Baca Juga: Dorong infrastruktur penunjang kendaraan listrik, ESDM luncurkan SPBKLU
Bambang pun membeberkan mengenai simulasi penghematan APBN jika skema susbidi listrik diubah menjadi kebijakan subsidi langsung. Mengacu pada APBN tahun 2020, subsidi listrik ditetapkan sebesar 54,8 triliun. Jika menggunakan subsidi langsung, maka dana yang diperlakukan hanya sebesar Rp 31 trilun.

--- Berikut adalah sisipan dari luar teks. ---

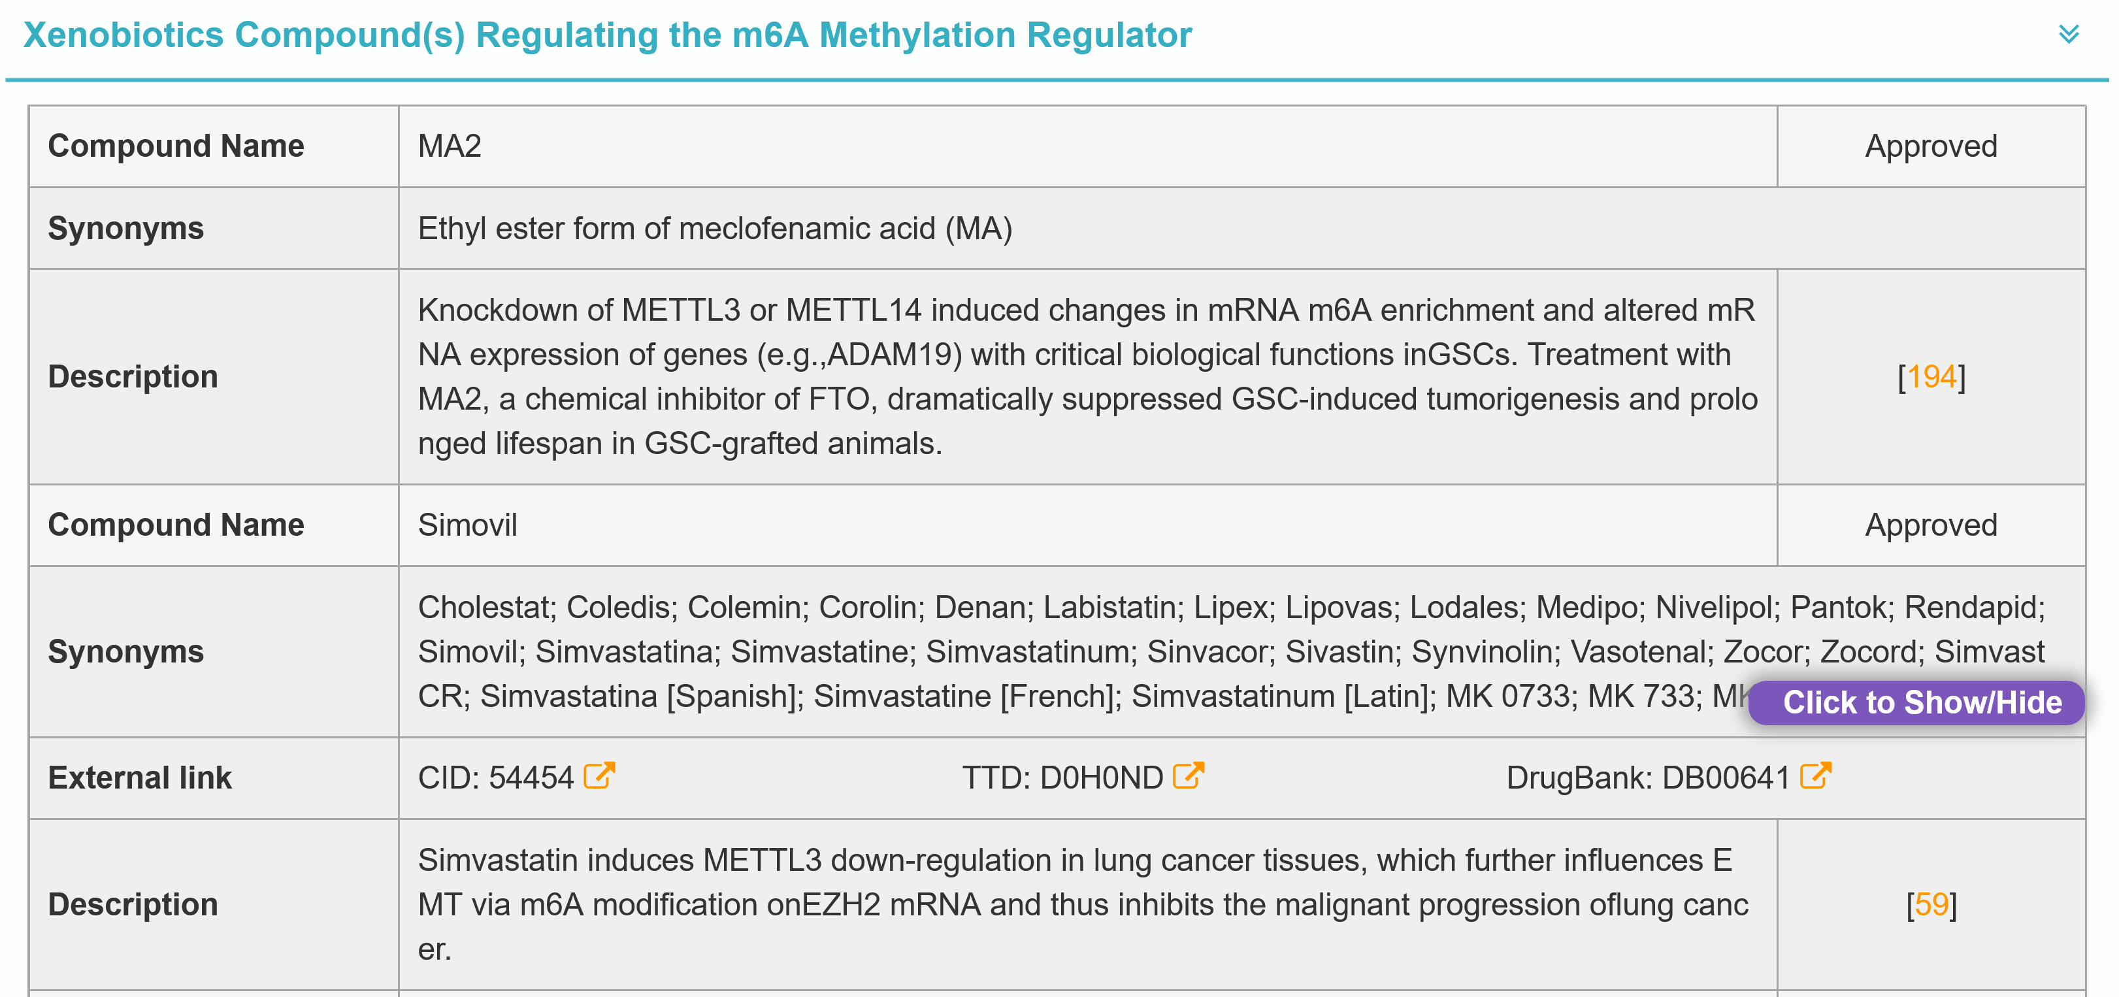This screenshot has width=2119, height=997.
Task: Click the CID: 54454 text
Action: [495, 777]
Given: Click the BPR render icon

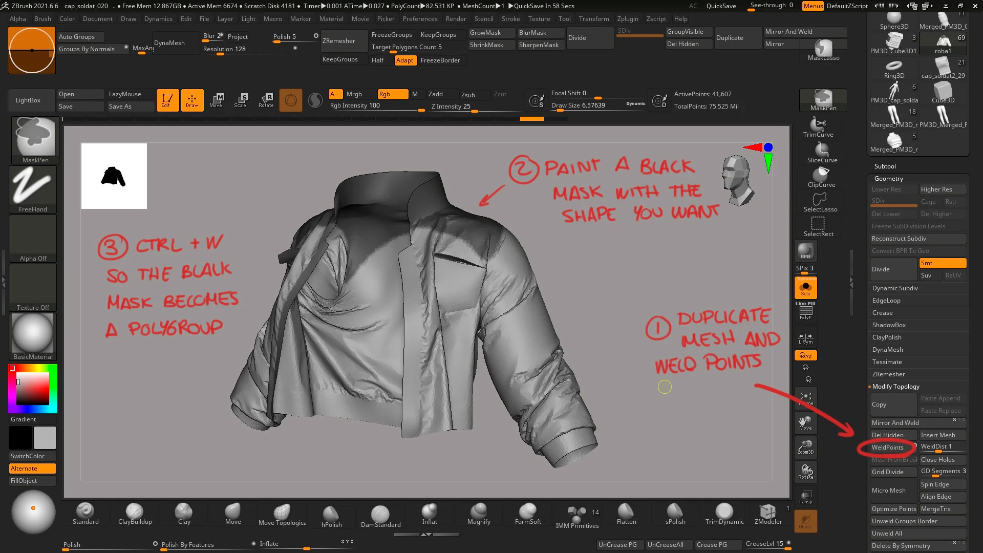Looking at the screenshot, I should tap(805, 251).
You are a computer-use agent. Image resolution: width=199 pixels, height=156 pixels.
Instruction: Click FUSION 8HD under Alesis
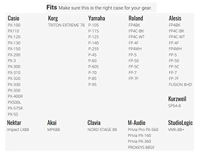coord(180,85)
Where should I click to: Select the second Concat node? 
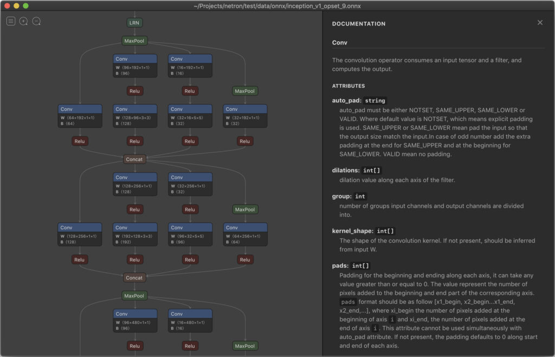point(133,277)
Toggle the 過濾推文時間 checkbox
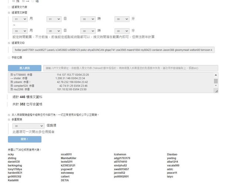This screenshot has height=183, width=237. [9, 12]
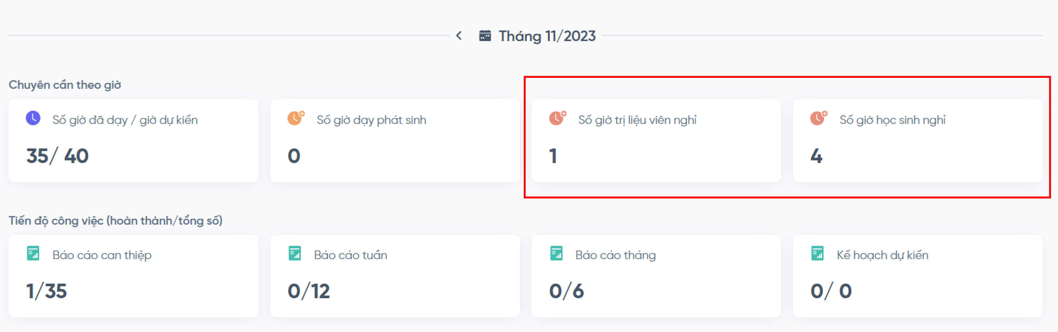Select the Số giờ dạy phát sinh label

tap(371, 120)
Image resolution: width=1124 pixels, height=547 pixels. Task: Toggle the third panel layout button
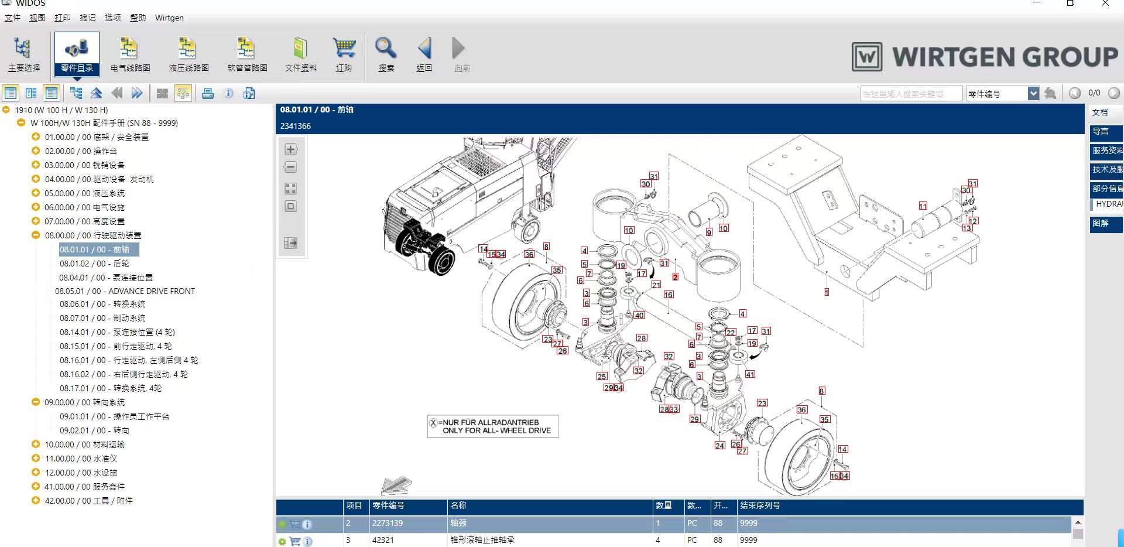pos(52,94)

Artinya, ada potensi penghematan sebesar 23,8 triliun. Nilai itu dengan asumsi total penerima subsidi sebanyak 27,2 juta rumah tangga dengan nilai subsidi sebesar Rp 95.000 per bulan. Lebih lanjut, jika subsidi langsung juga diterapkan pada golongan pelanggan lainnya seperti pada golongan sosial, maka akan ada potensi penghematan lagi sebesar Rp 11,8 triliun.
Menurut Bambang, skema subsidi langsung ke rumah tangga penerima ini nantinya akan mengacu pada Data Terpadu Kesejahteraan Sosial (DTKS). Perubahan skema subsidi ini merupakan bagian dari transformasi subsidi secara keseluruhan.
Rencananya, subsidi langsung listrik ini akan terintegrasi dengan subsidi untuk LPG. Targetnya, pada tahun 2024 beban subsidi akan semakin berkurang, dan penyalurannya bisa terkonsolidasi melalui bantuan sosial.
"Tahun 2024, targetnya tadinya kita ingin mengurangi subsidi, baik di listrik, LPG dan juga pupuk, dan kalau bisa kami konsolidasikan kepada bantuan sosial oleh Kemensos," tandasnya.
Namun, perubahan skema subsidi ini memerlukan langkah politis, yakni kesepakatan antara pemerintah dan DPR RI. Pada kesempatan yang sama, Kepala Pusat Kebijakan APBN Badan Kebijakan Fiskal (BKF) Kementerian Keuangan Ubaidi Socheh Hamidi menyampaikan bahwa pihaknya sudah mengusulkan reformasi subsidi ini kepada DPR RI.